La révolution de l’information devient politique

Par Joseph S. NYE

Joseph S. Nye Jr. est professeur à la Kennedy School de l’université de Harvard et l’auteur de « The Future of Power » (L’Avenir du pouvoir, NDT).

Le deuxième anniversaire du printemps arabe fut marqué par des émeutes sur la place Tahrir en Égypte, anéantissant ainsi les projections optimistes émises par de nombreux observateurs en 2011. Une partie du problème est que les attentes ont été dénaturées par une métaphore qui évoquait les évènements à une échelle à court terme. Si au lieu de parler de printemps arabe, nous avions évoqué les révolutions arabes, nos attentes auraient peut-être été plus réalistes. Le déroulement des révolutions s’effectue en effet sur des décennies et non sur une saison ou sur quelques années.
Prenons le cas de la Révolution française, débutée en 1789. Qui aurait pu imaginer qu’en moins d’une décennie, un obscur soldat corse allait mener les armées françaises sur les rives du Nil, ou que les guerres napoléoniennes allaient bouleverser l’Europe jusqu’en 1815 ?
En ce qui concerne les révolutions arabes, il faut encore s’attendre à de nombreuses surprises. Jusqu’à présent, la plupart des monarchies arabes ont bénéficié de suffisamment de légitimité, d’argent et de force pour survivre aux vagues de révoltes populaires qui ont renversé les autocrates républicains laïques comme l’Égyptien Hosni Moubarak ou le Libyen Mouammar Kadhafi, mais nous ne sommes que dans la deuxième année de ce processus révolutionnaire.
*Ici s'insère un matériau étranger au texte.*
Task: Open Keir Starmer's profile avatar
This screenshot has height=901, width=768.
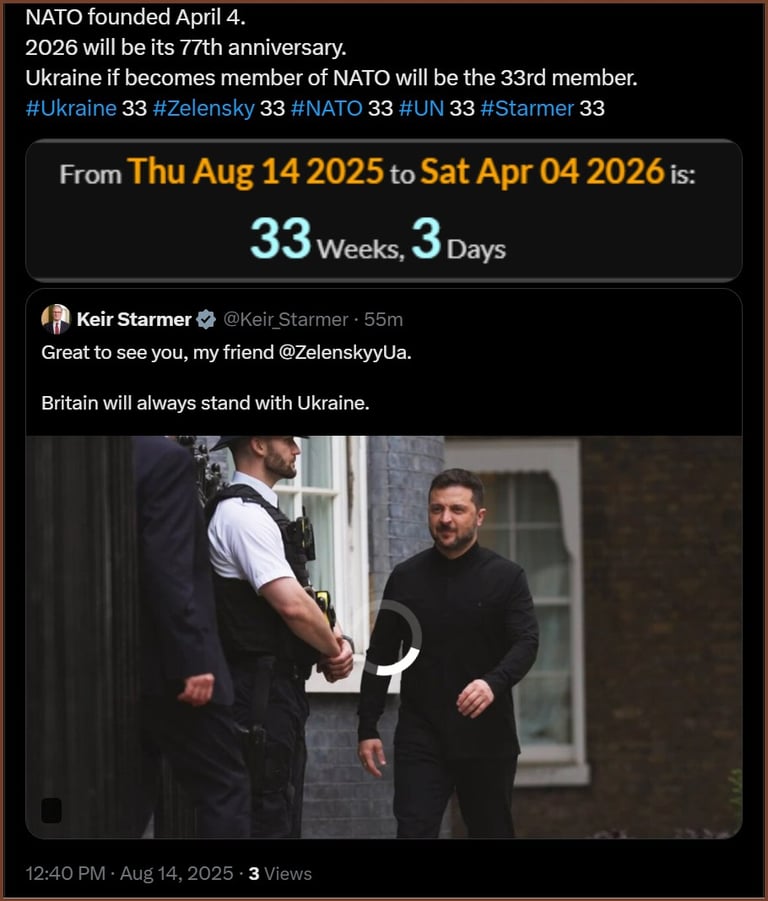Action: click(x=56, y=319)
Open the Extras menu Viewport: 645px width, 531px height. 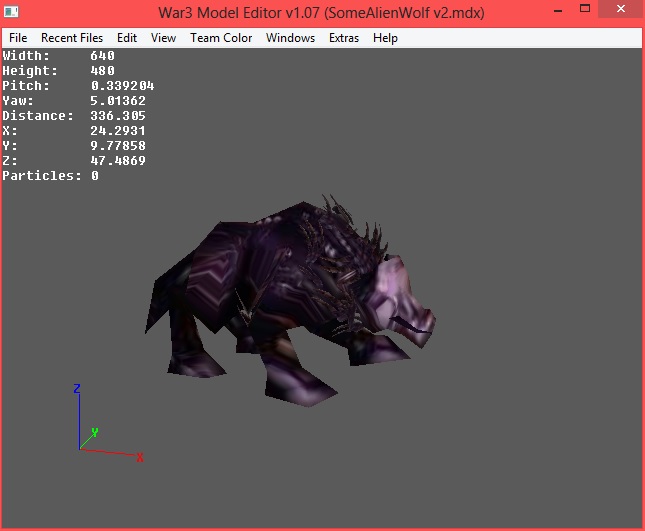[344, 38]
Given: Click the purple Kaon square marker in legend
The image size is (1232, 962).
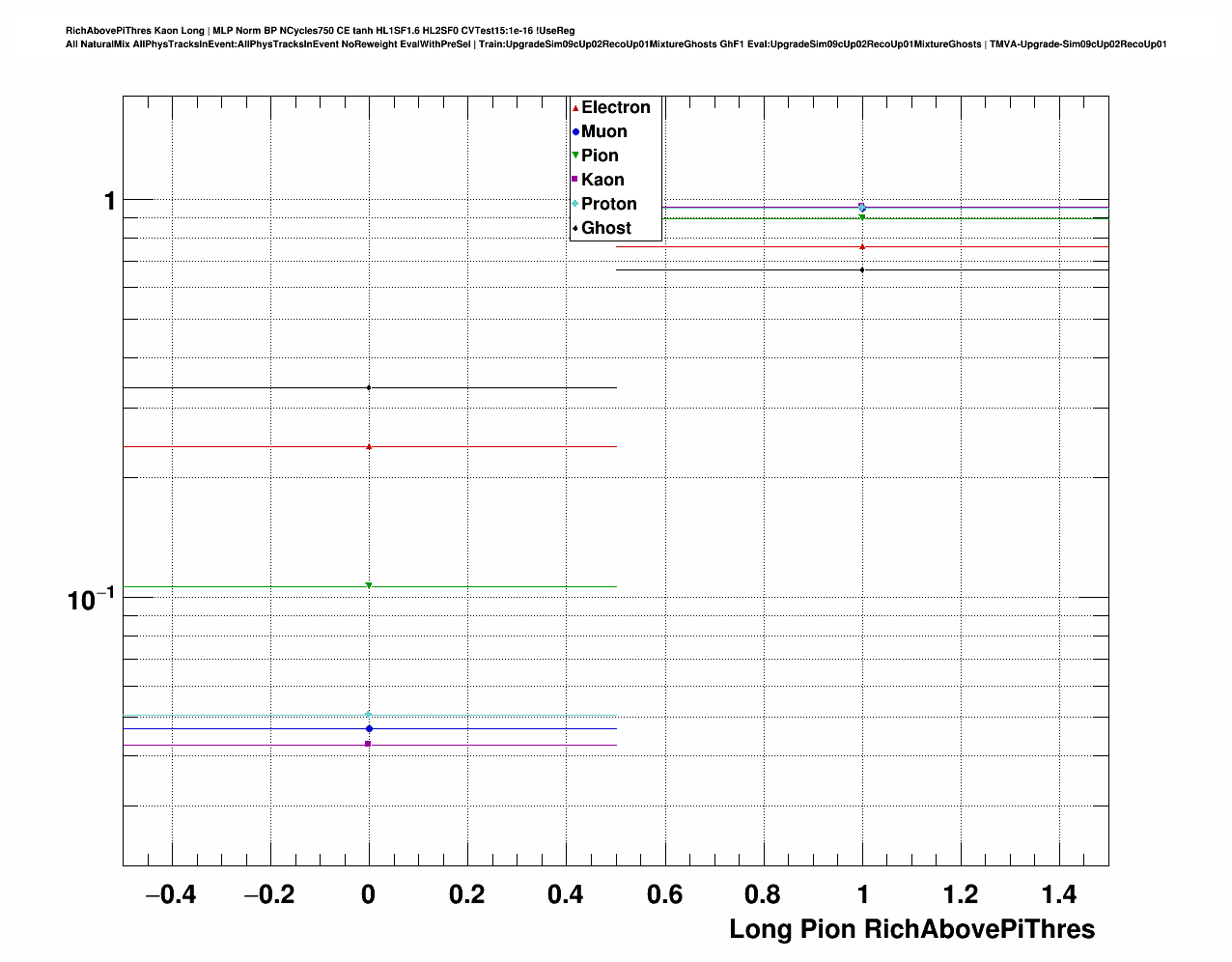Looking at the screenshot, I should pos(575,180).
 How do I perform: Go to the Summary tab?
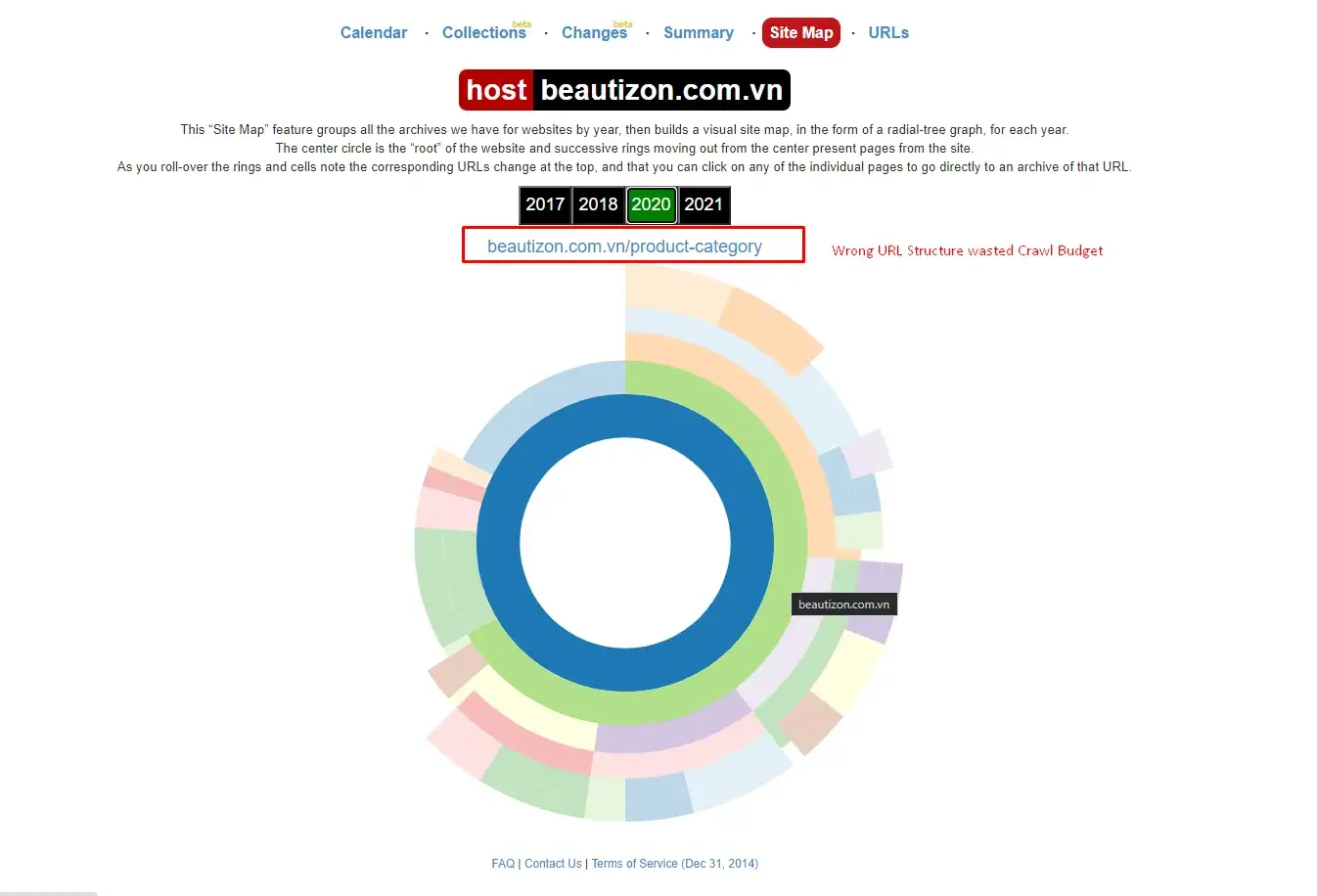click(698, 32)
Un processus plus profond et plus long de changements radicaux, parfois qualifié de révolution de l’information, se cache derrière ces révolutions politiques arabes. Nous ne sommes pas encore en mesure de saisir l’ampleur de ses implications, mais elle transforme de manière radicale la nature du pouvoir au XXIe siècle dans lequel les États existent dans un environnement que même les autorités ne peuvent contrôler comme elles ont pu le faire par le passé.
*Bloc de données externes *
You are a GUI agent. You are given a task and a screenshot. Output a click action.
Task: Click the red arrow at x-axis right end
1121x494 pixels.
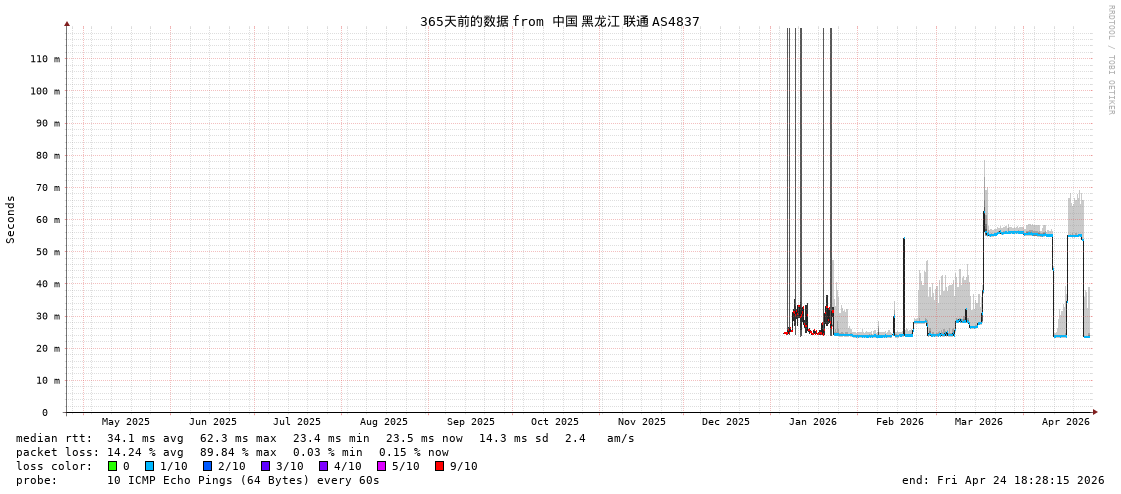(1095, 412)
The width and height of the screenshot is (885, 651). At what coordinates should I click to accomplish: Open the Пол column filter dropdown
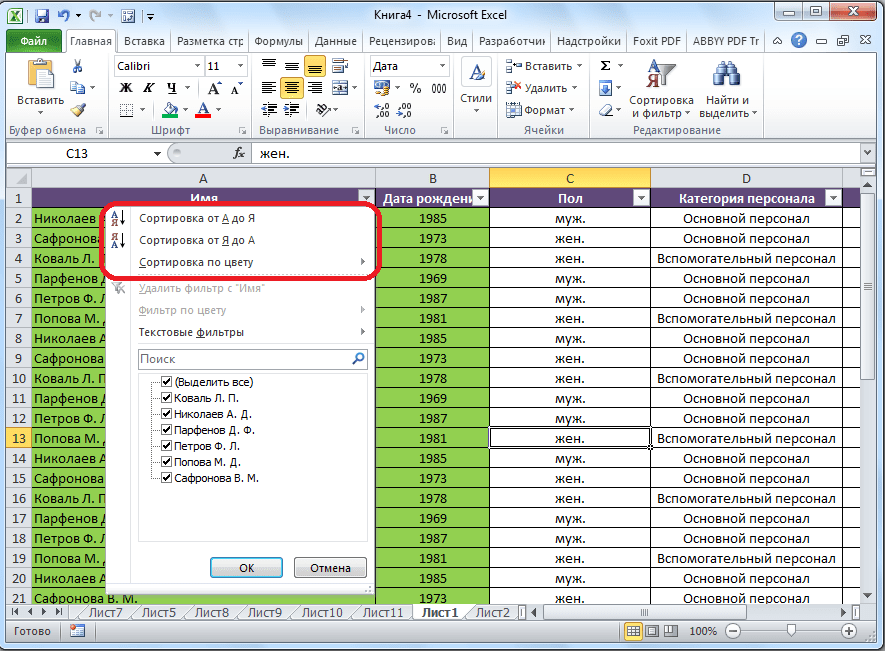point(640,199)
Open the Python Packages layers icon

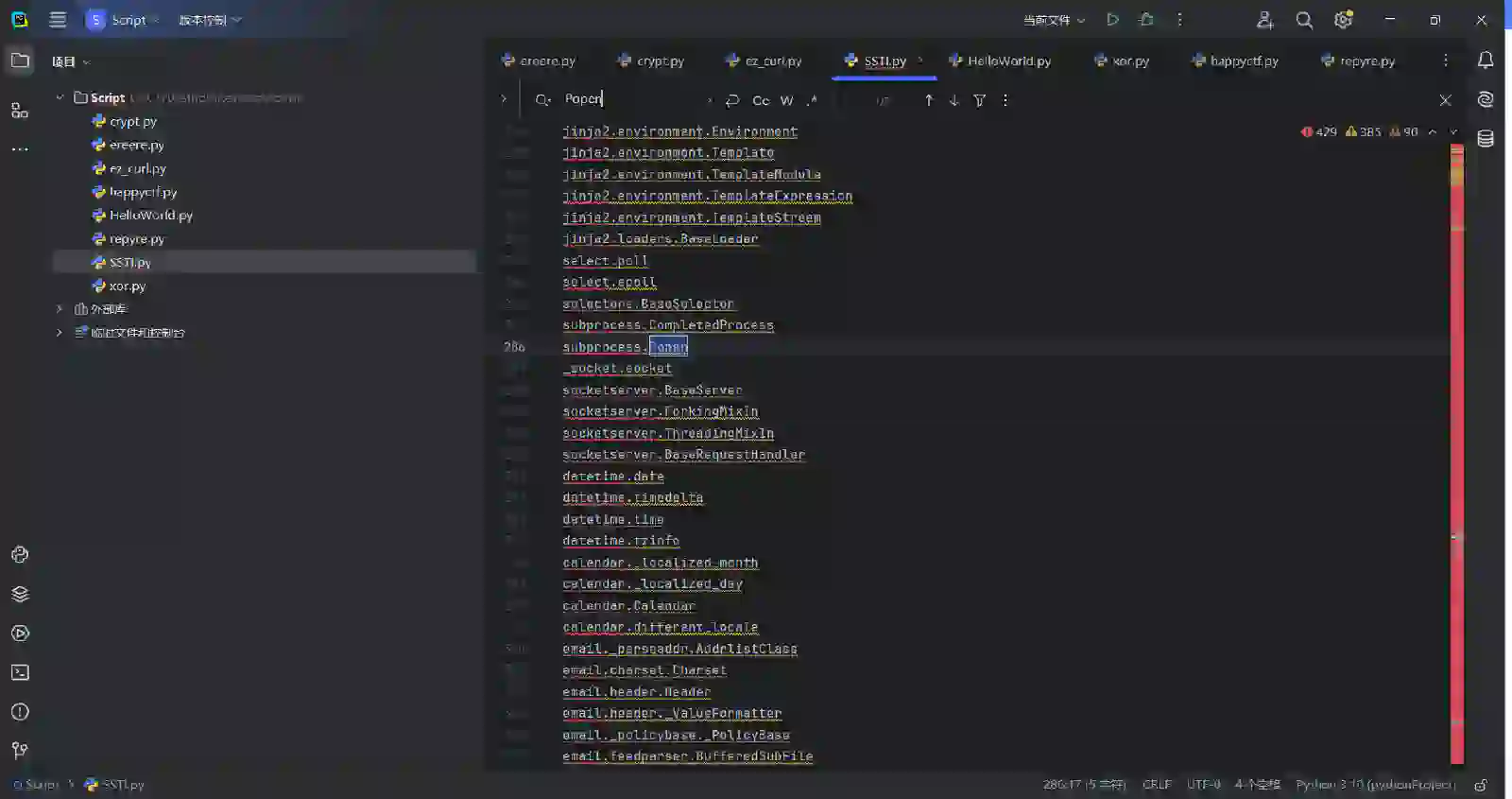pos(20,594)
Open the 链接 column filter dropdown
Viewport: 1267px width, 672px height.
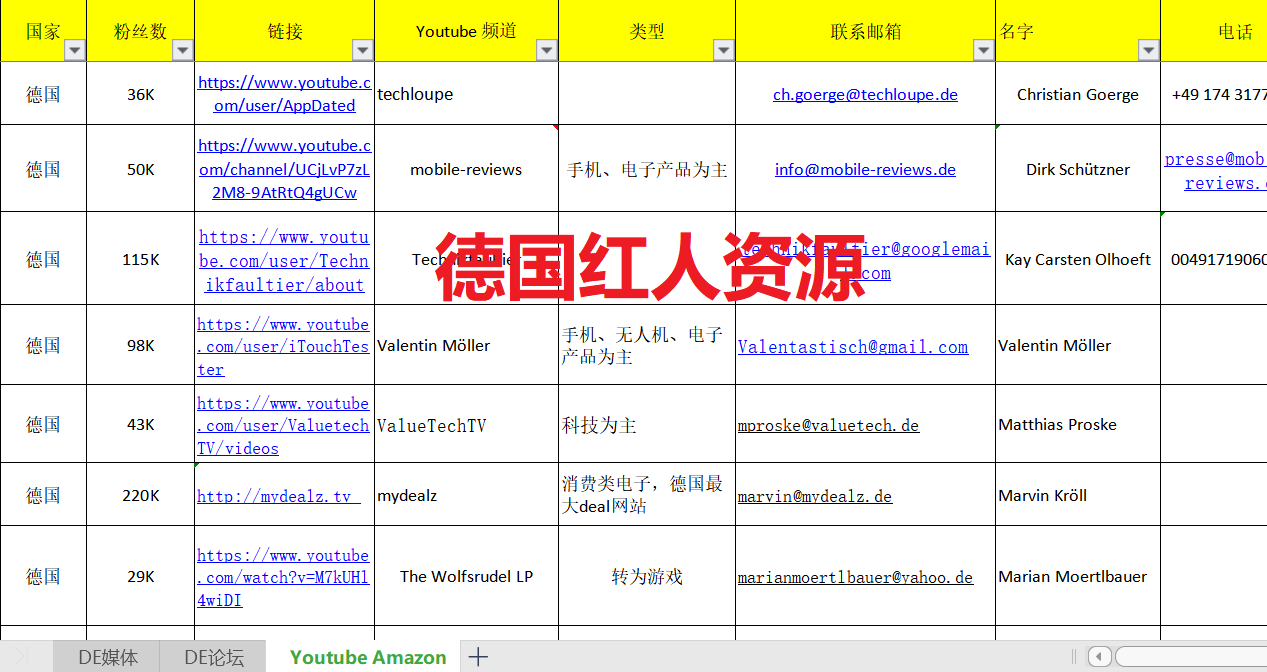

Les gouvernements se sont toujours inquiétés du flux et du contrôle de l’information et notre ère est loin d’être la première à être profondément affectée par les évolutions spectaculaires dans les technologies de l’information. La presse de Gütenberg a joué un rôle important dans la Réforme protestante et les guerres qui s’ensuivirent en Europe. Aujourd’hui cependant, une part bien plus importante de la population accède au pouvoir émanant de l’information, que ce soit dans et entre les pays.
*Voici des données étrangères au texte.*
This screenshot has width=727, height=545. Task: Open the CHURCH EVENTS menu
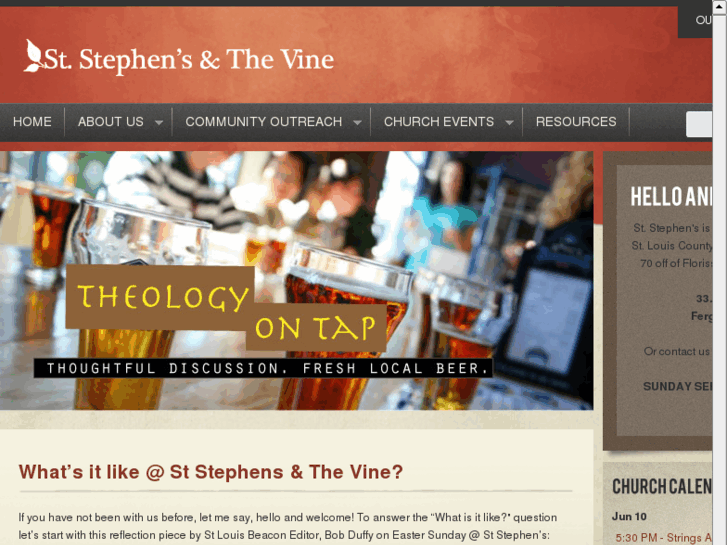click(x=439, y=122)
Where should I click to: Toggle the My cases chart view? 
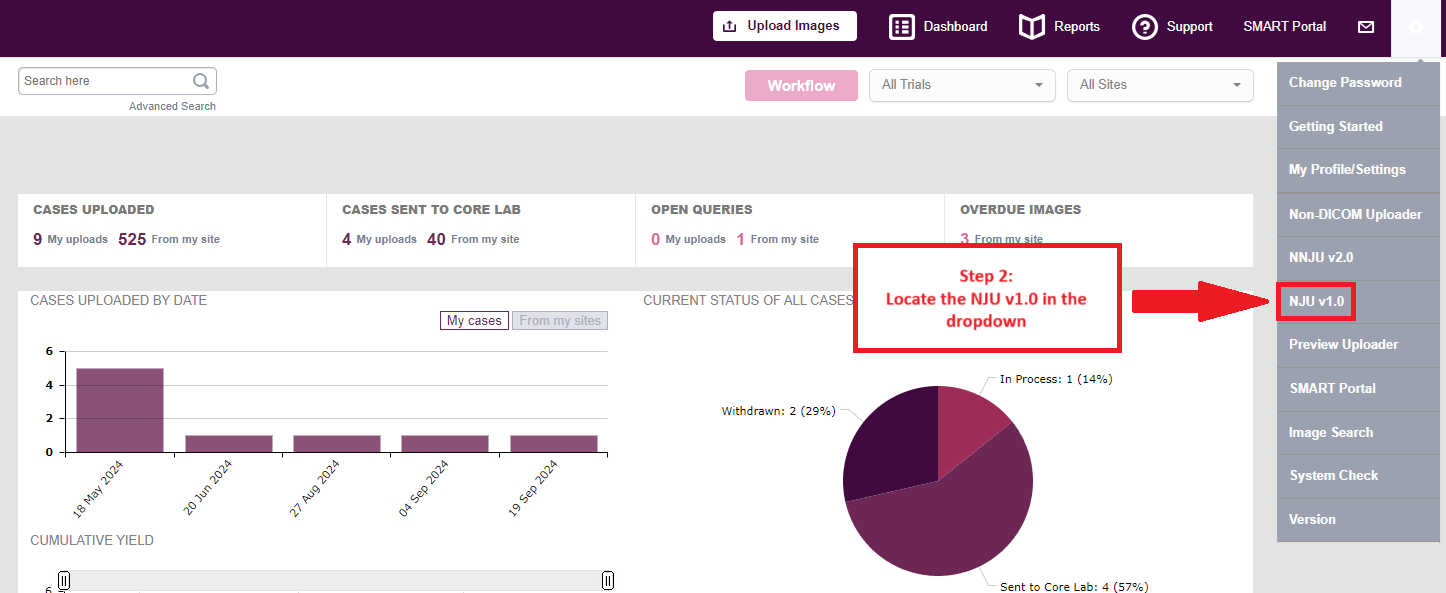[474, 320]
La révolution globale actuelle est fondée sur de rapides avancées technologiques qui ont considérablement réduit le coût induit par la création, la recherche et la transmission des informations. Les capacités informatiques ont globalement doublé tous les 18 mois depuis 30 ans ; et depuis le début du XXIe siècle, elles coûtent mille fois moins qu’au début des années 70. Si le prix des voitures avait chuté aussi rapidement que celui des semi-conducteurs, une voiture coûterait aujourd’hui 5 dollars.
Quelques années en arrière, dans les années 1980, les appels téléphoniques par câble analogique en cuivre n’étaient en mesure de transmettre qu’une page d’information par seconde ; aujourd’hui, une simple fibre optique peut transmettre 90 000 volumes en une seconde. En 1980, le stockage d’un gigabit de données occupait une pièce ; désormais, 200 gigabits peuvent se stocker dans la poche d’une chemise.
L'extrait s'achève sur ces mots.